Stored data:
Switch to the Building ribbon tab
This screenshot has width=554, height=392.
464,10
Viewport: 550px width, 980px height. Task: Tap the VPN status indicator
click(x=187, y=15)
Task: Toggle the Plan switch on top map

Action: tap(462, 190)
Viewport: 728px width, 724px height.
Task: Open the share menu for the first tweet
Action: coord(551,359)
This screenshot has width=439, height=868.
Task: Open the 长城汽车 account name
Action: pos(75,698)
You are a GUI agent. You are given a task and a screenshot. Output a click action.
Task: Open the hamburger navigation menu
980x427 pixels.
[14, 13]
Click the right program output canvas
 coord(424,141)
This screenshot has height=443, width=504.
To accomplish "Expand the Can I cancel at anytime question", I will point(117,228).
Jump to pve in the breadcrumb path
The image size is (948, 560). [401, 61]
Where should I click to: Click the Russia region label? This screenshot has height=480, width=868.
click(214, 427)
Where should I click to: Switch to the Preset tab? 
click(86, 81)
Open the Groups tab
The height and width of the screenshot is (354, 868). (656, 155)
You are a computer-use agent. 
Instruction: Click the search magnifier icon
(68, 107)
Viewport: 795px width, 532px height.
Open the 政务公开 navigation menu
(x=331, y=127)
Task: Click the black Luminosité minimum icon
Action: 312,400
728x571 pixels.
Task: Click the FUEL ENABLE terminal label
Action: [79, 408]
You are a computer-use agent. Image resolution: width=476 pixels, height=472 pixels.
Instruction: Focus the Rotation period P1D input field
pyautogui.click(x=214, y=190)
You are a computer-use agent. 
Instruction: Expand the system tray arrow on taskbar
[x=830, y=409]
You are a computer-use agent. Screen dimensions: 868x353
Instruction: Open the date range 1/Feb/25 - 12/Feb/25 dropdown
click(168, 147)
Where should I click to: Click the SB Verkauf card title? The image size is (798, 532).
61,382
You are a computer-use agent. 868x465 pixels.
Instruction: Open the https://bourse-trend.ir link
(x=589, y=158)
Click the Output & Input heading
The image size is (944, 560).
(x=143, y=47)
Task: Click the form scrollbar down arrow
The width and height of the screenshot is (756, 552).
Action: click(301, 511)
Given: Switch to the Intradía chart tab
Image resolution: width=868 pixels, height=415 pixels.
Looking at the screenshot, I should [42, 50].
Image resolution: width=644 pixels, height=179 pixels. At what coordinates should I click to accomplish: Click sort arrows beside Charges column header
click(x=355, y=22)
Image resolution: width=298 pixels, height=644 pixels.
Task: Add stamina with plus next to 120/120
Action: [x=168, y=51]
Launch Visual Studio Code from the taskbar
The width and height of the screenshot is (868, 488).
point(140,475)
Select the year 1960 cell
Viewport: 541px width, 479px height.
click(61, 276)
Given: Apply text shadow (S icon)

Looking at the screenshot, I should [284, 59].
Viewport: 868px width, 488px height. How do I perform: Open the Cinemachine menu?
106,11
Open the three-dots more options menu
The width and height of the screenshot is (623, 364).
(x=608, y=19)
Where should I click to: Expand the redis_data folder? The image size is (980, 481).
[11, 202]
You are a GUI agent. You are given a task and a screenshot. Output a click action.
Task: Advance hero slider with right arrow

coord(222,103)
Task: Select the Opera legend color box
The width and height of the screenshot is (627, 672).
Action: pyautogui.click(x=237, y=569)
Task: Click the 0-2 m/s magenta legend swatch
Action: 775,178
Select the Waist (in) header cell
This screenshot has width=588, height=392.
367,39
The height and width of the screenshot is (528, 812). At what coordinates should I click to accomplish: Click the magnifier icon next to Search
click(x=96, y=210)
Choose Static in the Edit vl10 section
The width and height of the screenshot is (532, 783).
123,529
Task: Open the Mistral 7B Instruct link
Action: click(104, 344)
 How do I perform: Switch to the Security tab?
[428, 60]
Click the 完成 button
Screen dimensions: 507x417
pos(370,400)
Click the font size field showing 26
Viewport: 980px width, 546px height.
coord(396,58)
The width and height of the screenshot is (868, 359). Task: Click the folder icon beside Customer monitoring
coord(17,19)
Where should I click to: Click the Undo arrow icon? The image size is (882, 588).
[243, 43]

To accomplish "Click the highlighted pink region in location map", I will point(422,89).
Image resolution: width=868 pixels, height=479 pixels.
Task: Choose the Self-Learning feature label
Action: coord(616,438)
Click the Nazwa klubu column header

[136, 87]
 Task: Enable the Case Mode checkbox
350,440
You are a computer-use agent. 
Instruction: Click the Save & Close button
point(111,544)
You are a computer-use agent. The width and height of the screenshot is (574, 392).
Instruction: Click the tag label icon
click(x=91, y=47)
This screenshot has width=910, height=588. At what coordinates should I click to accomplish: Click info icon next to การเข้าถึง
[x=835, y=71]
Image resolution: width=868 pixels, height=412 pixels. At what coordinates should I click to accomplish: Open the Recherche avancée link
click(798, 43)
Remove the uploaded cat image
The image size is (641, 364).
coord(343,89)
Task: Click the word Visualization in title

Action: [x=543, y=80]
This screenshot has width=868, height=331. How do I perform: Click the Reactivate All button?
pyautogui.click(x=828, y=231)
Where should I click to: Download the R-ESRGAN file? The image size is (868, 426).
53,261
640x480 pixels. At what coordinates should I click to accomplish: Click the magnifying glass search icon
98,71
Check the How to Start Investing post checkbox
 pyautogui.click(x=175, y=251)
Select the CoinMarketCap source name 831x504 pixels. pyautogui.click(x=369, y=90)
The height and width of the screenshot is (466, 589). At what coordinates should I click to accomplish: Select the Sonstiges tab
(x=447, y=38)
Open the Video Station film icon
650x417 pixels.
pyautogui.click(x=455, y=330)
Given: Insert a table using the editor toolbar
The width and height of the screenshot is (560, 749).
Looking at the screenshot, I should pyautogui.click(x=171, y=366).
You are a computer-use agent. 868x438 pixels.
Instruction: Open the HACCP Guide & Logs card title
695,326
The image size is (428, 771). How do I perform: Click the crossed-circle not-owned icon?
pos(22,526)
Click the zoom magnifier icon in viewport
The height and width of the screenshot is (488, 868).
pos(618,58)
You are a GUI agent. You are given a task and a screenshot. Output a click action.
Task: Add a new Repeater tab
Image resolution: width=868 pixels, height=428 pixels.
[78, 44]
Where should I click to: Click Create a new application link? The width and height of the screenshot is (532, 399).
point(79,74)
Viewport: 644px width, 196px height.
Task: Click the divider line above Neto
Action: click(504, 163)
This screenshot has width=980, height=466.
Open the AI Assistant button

--- Exercise ---
Look above for the line containing "The width and height of the screenshot is (560, 749).". Return it and each line after it exactly, through the last line, and nothing more.

--- Solved problem ---
The width and height of the screenshot is (560, 749).
Looking at the screenshot, I should pyautogui.click(x=171, y=366).
You are a computer-use agent. 868x438 pixels.
Instruction: Open the HACCP Guide & Logs card title
695,326
The image size is (428, 771). How do I perform: Click the crossed-circle not-owned icon?
pos(22,526)
Click the zoom magnifier icon in viewport
The height and width of the screenshot is (488, 868).
pos(618,58)
You are a GUI agent. You are given a task and a screenshot. Output a click action.
Task: Add a new Repeater tab
Image resolution: width=868 pixels, height=428 pixels.
[78, 44]
Where should I click to: Click Create a new application link? The width and height of the screenshot is (532, 399).
point(79,74)
Viewport: 644px width, 196px height.
Task: Click the divider line above Neto
Action: click(504, 163)
This screenshot has width=980, height=466.
Open the AI Assistant button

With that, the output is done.